Die Hausratsversicherung muss zahlen, wenn Sie vor dem Verlassen der Wohnung die Kerzen ausblasen, es aber unterlassen, sich zu vergewissern, dass sie vollständig gelöscht sind. OLG Köln (AZ: 9 U 150/94).

Ebenso muss die Versicherung zahlen, wenn sie Kerzen anzünden und dann ungewollt auf dem Sofa einschlafen. OLG München (AZ: 20 U 5148/98).

Wer kurz aus dem Zimmer, so z.B. zur Toilette geht, muss nicht jedes mal die Kerze löschen. Die Hausratsversicherung muss daher bei einem Brand leisten. LG Hof (AZ: 13 O 471/99). Ebsno ist die Versicherung verpflichtet zu leisten, wenn der Freund seiner Freundin eben nur den Kaffee ans Bett bringen will und dann ihren Reizen erliegt. OLG Düsseldorf (AZ: 4 U 182/98). Auch bei einem Augenblickversagen, d.h. man wird abgelenkt und denkt nicht mehr an die Kerzen (hier Streit mit dem Sohn), muss die Versicherung zahlen. OLG Oldenburg (AZ: 2 U 161/99).

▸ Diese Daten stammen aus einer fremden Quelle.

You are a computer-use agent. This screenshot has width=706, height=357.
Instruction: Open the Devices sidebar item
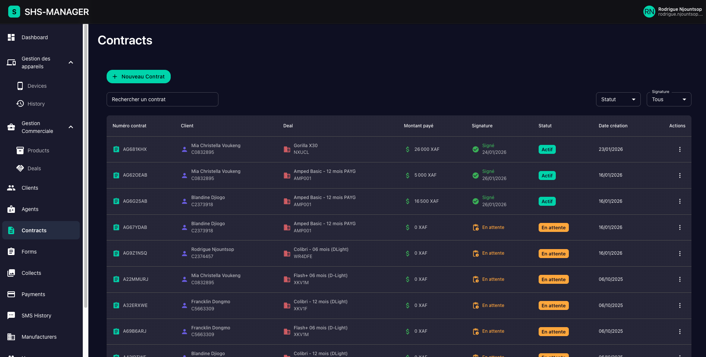click(37, 86)
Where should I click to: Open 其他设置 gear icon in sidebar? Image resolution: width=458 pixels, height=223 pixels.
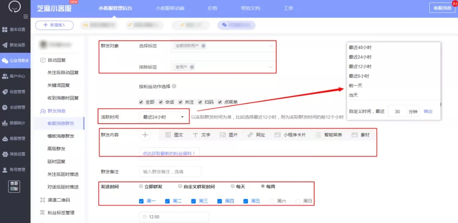tap(5, 154)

Rauchen im Bett unter Alkoholeinfluss ist grob fahrlässig und befreit die Versicherung von ihrer Leistungspflicht. OLG Oldenburg (AZ: 3 U 22/97).

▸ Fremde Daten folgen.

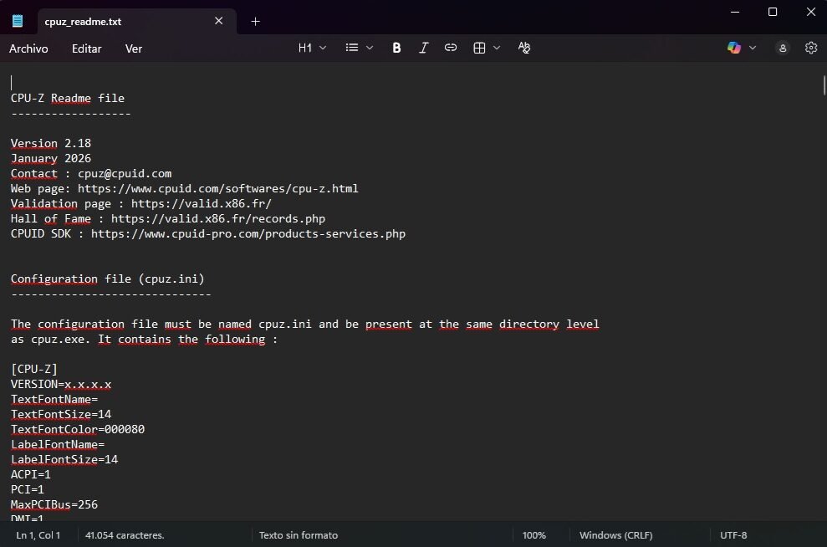Open the Archivo menu
827x547 pixels.
coord(28,49)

Keine grobe Fahrlässigkeit liegt vor, wenn man ein brennendes und heißes mit Spiritus gefülltes Fondue ohne Handschuhe durchs Zimmer trägt und es aufgrund des heissen Griffes fallen lässt. OLG Köln (AZ: 5 U 91/85).

Nach einem Einbruch muss die Versicherung umgehend informiert werden. Wenn dann trotz ausdrücklicher Aufforderung zur Eile die Stehlgutliste erst nach sieben Wochen eingereicht wird, macht sich der Versicherungsnehmer einer schweren Pflichtverletzung schuldig und verliert seinen Anspruch. OLG Köln (AZ: 9 U 419/00).

Die Hausratsversicherung muss bei einem Einbruch auch dann zahlen, wenn man nur für kurze Zeit die Wohnung verläßt und daher die Tür nur ins Schloss zieht, anstatt abzuschließen. Es liegt dann keine grobe Fahrlässigkeit vor. OLG Nürnberg-Fürth (AZ: 8 U 3803/96-07/96).

Der Versicherungsschutz der Hausratsversicherung bei Einbrüchen erlischt, wenn man die Wohnung verläßt ohne abzuschließen, OLG Frankfurt (AZ: 7 U 189/99).

Ferner, wenn man sein Auto auffällig mit Gepäck belädt und den Hausschlüssel im Briefkasten des Nachbarn deponiert und hierbei von Dieben beobachtet wird. OLG Celle (AZ: 8 U 255/94).

Verlässt man die Wohnung für zweieinhalb Stunden bei gekipptem Fenster, so liegt auch hier keine grobe Fahrlässigkeit vor und die Versicherung muss den entstandenen Schaden zahlen. OLG Hamm (AZ: 20 U 198/91-10/92).

Hat die Tür bereits aus einem vorhergehenden Einbruch ein Bohrloch und es kommt erneut zu einem Einbruch ist die Versicherung von der Leistung frei, denn das Nichtbeseitigen ist grob fahrlässig. LG Berlin (AZ: 7 O 201/89-8/90).

Wenn die Versicherung wegen Betrugsverdachtes einen Schaden nicht begleichen will, obwohl alle Anzeichen für einen Einbruch sprechen, so muss sie ihren Verdacht zweifelsfrei beweisen oder leisten. BGH (AZ: IVa ZR 341/88-4/91).

Ein einfaches Vorhängeschloss ist keine ausreichende Sicherung für wetvolle Gegenstände, die z.B. im Keller lagern. Daher muss die Hausratsversicherung den Schaden nicht ersetzte. OLG Frankfurt (AZ: 3 U 183/00).